The concern spreads beyond the military. The chips are also used widely in nuclear power plants, power distribution, aerospace, aviation, public transport, and automotive products, and the discovery could pave the way for cyberattacks on vital infrastructure.

"This permits a new and disturbing possibility of a large scale Stuxnet-type attack via a network or the Internet on the silicon itself," the Cambridge researchers write, referring to a now notorious cybersabotage attack on centrifuge systems inside Iran's nuclear fuel-enrichment facility – an attack recently identified as the handiwork of the US and Israel.

"To our knowledge, this is the first documented case of finding a deliberately inserted backdoor in a real world chip," the researchers state.

Chipmaker's response

The chip's maker, Actel, now a subsidiary of Irvine, Calif.-based Microsemi Corp., disputes the researchers' claim, saying there is no backdoor at all, while also noting that future designs will be even more secure.

"Microsemi can confirm that there is no designed feature that would enable the circumvention of the user security," the company said in a statement. "The researchers assertion is that with the discovery of a security key, a hacker can gain access to a privileged internal test facility reserved for initial factory testing and failure analysis. Microsemi verified that the internal test facility is disabled in all shipped devices."

The report arrives on the heels of another recent backdoor revelation. In April, a cybersecurity researcher in San Francisco went public with evidence that a technology firm with ties to the military, Canada-based RuggedCom, also had a backdoor built into the firmware of an industrial control system router that it touted as secure.

In that case, RuggedCom was able to issue a patch to eliminate the vulnerability. But backdoors left in chips cannot be patched.

Moreover, backdoors are extraordinarily difficult to find. Finding a backdoor is roughly equivalent to comparing every street address from a satellite image of North America to a map of North America just to be sure they match and that no fake addresses have been added, DLA's Mr. Adler says.
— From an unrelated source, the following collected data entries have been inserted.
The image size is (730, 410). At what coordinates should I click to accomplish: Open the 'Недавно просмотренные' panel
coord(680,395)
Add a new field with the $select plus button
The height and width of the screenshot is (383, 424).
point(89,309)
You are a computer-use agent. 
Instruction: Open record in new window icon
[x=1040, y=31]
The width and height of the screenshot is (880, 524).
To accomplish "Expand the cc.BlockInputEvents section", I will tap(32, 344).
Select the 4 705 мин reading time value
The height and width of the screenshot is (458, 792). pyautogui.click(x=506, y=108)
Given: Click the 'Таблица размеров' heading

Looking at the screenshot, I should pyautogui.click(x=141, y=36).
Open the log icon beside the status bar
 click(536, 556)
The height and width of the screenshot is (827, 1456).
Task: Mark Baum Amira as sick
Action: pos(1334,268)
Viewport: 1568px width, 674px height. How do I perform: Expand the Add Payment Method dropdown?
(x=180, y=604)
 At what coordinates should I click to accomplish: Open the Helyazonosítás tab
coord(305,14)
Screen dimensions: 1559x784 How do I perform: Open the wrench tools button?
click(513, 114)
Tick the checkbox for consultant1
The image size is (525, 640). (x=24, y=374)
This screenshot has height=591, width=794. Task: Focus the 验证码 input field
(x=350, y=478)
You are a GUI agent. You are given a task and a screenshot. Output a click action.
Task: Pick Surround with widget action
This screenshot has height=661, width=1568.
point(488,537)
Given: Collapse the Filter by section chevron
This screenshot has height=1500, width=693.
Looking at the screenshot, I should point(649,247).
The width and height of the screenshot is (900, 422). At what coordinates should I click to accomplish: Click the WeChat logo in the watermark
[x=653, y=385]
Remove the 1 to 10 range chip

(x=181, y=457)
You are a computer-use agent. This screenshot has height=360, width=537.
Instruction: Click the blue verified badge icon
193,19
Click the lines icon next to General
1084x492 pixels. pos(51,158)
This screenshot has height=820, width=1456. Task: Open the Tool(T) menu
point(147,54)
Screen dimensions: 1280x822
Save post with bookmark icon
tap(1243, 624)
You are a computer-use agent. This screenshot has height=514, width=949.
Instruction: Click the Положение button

That suggests many more backdoors may be out there waiting to be found by friend or foe.

"It's hard to say about this discovery, but it could be a canary-in-the-coal-mine-type incident that indicates a big problem," says Olin Sibert, an expert in hardware systems security and founder of Boston-based Oxford Systems Inc. "It would not be surprising if similar vulnerabilities were found elsewhere in widely used components."

This shows how important it is that security awareness be pervasive throughout a manufacturing organization, he says.

A China role?

In this case, he agrees, there doesn't yet appear to be any sign of malicious intent from China or anyone else.

"There's lots of chips manufactured in China," Mr. Sibert says. "It's theoretically possible, but it would be very difficult for them to install this sophisticated backdoor."

One factor that mitigates against the vulnerability being used to install a kill switch is that physical access would be needed to most of the chips that have been deployed, Skorobogatov says. Even so, at least some of the chips have been "wired to the network" to enable reprogramming – and therefore they and their backdoors are reachable over the Internet, he says.

Even if the chips are just inside telephones, the idea of being able to modify them "is a critical concern," Adler says. "If you are using encryption in a call and someone can disable that and eavesdrop on the call – that's a big concern."

Regardless of the origin of the backdoor, more are likely to be found as researchers become more adept at searching and new tools become available.

"What the researchers have found is ... the strongest suggestion to date that those who claimed complete security for their systems are at best mistaken," says Andrew Righter, a researcher at the University of Pennsylvania. "What the researcher has done is said – in the middle of the parade – 'The emperor has no clothes' to the manufacturing industry that says all our toys are secure."

"We are going to see a lot more chips fall to these attacks and a lot of companies backpedaling, trying to explain why these backdoors exist," Mr. Righter says.